I stand on the old tree stump we use for chopping wood, and peek through the tiny hole in the shed wall. My right eye finds the chicken first, the white one we call Diana. There is a princess with that name in England – we named the chicken after her. Daddy’s giant fist is wrapped around its throat, and its feet are tied together with a piece of black string. He turns the bird upside down and it hangs still, except for its little black eyes. They seem to look in my direction, and I think that chicken knows I’m watching something I shouldn’t.
My brother is holding an axe.
He’s crying.
I’ve never seen him cry before. I’ve heard him through my bedroom wall, when Daddy uses his belt, but this is the first time I’ve seen his tears. His fifteen-year-old face is red and blotchy and his hands are shaking.
The first swing of the axe doesn’t do it.
The chicken flaps its wings, thrashing like a banshee, blood spurting from its neck. Daddy clouts my brother around the head, makes him swing the axe again. The noise of the chicken screaming and my big brother crying start to sound the same in my ears. He swings and misses, Daddy hits him again, so hard he falls down on his knees, the chicken’s blood spraying all over their dirty white shirts. My brother swings a third time and the bird’s head falls to the floor, its wings still flapping. Red feathers that used to be white.

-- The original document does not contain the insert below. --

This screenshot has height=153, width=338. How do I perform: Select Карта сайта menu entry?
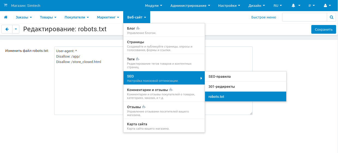click(164, 126)
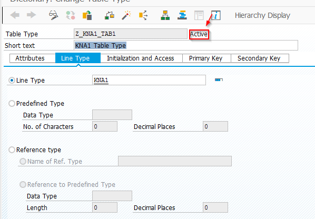Activate the object with magic wand icon
The height and width of the screenshot is (219, 315).
126,15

When Daddy has gone, I creep into the shed and sit down next to my brother. He’s still crying and I don’t know what to say, so I slip my hand into his. I look at the shape our fingers make when joined together, like pieces of a puzzle that shouldn’t fit, but do – my hands are small and pink and soft, his hands are big and rough and dirty.
‘What do you want?’ He snatches his hand away and uses it to wipe his face, leaving a streak of blood on his cheek.

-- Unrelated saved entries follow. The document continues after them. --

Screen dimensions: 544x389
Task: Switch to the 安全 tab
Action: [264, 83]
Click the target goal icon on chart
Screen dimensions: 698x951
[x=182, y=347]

I only want to be with him, but he is waiting for an answer, so I make one up. I already know it is the wrong one.
‘I thought you could walk me to town, so I could show you the red shoes I wanted for my birthday again.’ I’ll be six next week. Daddy said I could have a present this year, if I was good. I haven’t been bad, and I think that’s the same thing.

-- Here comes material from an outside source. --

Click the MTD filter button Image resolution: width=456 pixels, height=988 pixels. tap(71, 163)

My brother laughs – not his real laugh, the unkind one. ‘Don’t you get it? We can’t afford red shoes, we can barely afford to eat!’ He grabs me by the shoulders, shakes me a little, the way that Daddy shakes him when Daddy is cross. ‘People like us don’t get to wear red bloody shoes, people like us are born in the dirt and die in the dirt. Now fuck off and leave me alone!’
I don’t know what to do. I feel strange and my mouth forgets how to make words.
My brother has never spoken to me like this before. I can feel the tears trying to leak out of my eyes, but I won’t let them. I try to put my hand in his again. I just want him to hold it. He shoves me, so hard that I fall backwards and hit my head on the chopping block, chicken blood and guts sticking to my long black curly hair.
‘I said, fuck off, or I’ll chop your bloody head off too,’ he says, waving the axe.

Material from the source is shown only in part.